2.6. In vitro delivery of BERA/GFP-siRNA in human carcinoma Cells.

SK-Hep1-Luc-GFP or A549-Luc-GFP cells (5 × 10⁴ cells/well) were seeded in 12-well plate and grown overnight. BERA/GFP-siRNA-loaded LPP nanocomplex was added into each well to a final concentration of 5 nM. LP3000 and IVJ-PEI formulations were included for comparison. After 72 h of treatment, cells were collected and total RNA was extracted with Trizol and Direct-zol RNA MiniPrep Kit (Zymo Research). cDNA was synthesized from 500 ng total RNA using NxGen M-MuLV reverse transcriptase (Lucigen, Middleton, WI, USA), with random hexamers or specific stem-loop primer for GFP-siRNA (5′-GTC GTA TCC AGT GCA GGG TCC GAG GTA TTC GCA CTG GAT ACG ACG GGC AC-3′). Levels of GFP-siRNA and precursor GFP-siRNA were determined by using U6 as the internal standard. Levels of GFP-mRNA were determined by using 18S as the internal standard. A forward primer 5′-GCG CGC AGT TGT ACT CCA GCT T-3′ and reverse primer 5′-GTG CAG GGT CCG AGG T-3′ were used for real-time qPCR analysis of GFP-siRNA. The forward and reverse primers for qPCR analysis of GFP mRNA were 5′-ACG TAA ACG GCC ACA AGT TC-3′ and 5′-AAG TCG TGC TGC TTC ATG TG-3′, respectively. The forward and reverse primers for 18S were 5′-GTA ACC CGT TGA ACC CCA TT-3′ and 5′-CCA TCC AAT CGG TAG TAG CG-3′, respectively. The forward and reverse sequences for U6 were 5′-CTC GCT TCG GCA GCA CA-3′ and 5′-AAC GCT TCA CGA ATT TGC GT-3′, respectively. All real-time qPCR experiments were performed using iTaq Universal SYBR Green Supermix on a CFX96 Touch real-time PCR system (Bio-Rad, Hercules, CA, USA). Cells were treated in triplicate and assayed separately. The comparative threshold cycle (Ct) approach with the formula 2^−ΔΔCt was utilized to calculate the relative gene expression.
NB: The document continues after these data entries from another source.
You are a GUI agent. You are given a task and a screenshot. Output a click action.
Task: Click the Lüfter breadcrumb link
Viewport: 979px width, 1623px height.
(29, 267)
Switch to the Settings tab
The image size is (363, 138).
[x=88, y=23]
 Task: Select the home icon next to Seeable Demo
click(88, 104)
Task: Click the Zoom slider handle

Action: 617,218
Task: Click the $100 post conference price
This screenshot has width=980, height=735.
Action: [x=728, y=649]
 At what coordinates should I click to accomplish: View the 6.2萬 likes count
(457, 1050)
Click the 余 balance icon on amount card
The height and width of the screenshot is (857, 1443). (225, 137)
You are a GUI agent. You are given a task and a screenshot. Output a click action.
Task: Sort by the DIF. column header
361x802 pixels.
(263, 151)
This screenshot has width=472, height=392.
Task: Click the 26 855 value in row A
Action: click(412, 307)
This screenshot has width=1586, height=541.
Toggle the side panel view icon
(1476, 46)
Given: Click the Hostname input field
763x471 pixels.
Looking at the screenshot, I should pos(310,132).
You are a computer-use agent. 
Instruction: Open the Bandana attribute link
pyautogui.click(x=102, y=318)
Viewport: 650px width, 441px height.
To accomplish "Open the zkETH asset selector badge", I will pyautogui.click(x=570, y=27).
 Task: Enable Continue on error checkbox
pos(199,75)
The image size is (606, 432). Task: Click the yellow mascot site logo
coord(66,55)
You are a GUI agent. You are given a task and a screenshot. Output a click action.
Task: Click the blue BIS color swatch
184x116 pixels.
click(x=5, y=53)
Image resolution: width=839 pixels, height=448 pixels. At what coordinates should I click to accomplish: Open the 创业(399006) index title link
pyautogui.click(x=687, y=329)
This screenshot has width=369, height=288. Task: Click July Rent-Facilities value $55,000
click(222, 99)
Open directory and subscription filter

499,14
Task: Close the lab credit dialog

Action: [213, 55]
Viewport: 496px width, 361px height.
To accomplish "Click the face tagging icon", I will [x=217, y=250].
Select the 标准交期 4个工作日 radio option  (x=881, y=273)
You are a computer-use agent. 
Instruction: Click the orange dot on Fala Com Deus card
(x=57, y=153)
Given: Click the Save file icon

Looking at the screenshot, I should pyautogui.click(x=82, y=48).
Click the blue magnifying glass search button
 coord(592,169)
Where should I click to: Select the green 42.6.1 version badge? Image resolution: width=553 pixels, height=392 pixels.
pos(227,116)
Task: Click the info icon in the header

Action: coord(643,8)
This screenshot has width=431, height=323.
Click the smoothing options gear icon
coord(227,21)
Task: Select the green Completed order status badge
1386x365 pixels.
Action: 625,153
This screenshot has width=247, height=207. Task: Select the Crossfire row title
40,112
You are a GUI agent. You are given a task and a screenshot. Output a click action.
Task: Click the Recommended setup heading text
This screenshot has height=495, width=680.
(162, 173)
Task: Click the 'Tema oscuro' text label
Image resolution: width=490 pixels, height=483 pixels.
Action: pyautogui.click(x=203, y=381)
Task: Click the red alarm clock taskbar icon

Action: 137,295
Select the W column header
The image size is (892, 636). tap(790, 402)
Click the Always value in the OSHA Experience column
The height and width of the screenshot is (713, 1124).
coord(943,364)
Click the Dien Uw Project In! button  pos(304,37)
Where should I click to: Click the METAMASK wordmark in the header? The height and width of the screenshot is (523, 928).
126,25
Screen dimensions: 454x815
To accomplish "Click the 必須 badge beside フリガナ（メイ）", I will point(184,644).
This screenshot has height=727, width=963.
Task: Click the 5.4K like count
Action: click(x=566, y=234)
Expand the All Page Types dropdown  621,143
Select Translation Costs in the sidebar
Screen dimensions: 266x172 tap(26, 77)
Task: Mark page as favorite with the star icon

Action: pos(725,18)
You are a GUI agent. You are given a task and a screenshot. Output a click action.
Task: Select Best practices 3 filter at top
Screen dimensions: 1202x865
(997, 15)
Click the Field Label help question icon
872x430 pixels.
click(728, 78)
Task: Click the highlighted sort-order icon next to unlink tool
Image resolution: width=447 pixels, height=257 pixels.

Live cell GFP fluorescence images were acquired with an Olympus IX81 microscope (Olympus, Center Valley, PA, USA) at 72 h post-transfection. To quantify the GFP fluorescence intensity, cells were first lysed with 1% Triton dissolved in PBS (1 mM EDTA). A 100 μL aliquot was collected for the measurement of GFP fluorescence (Excitation (Ex)/Emission (Em) = 488 nm/509 nm) on a microplate reader (SpectraMax M2, Molecular Devices, USA). The fluorescence intensity was normalized to total protein concentration in corresponding sample, which was quantitated by using BCA assay kit.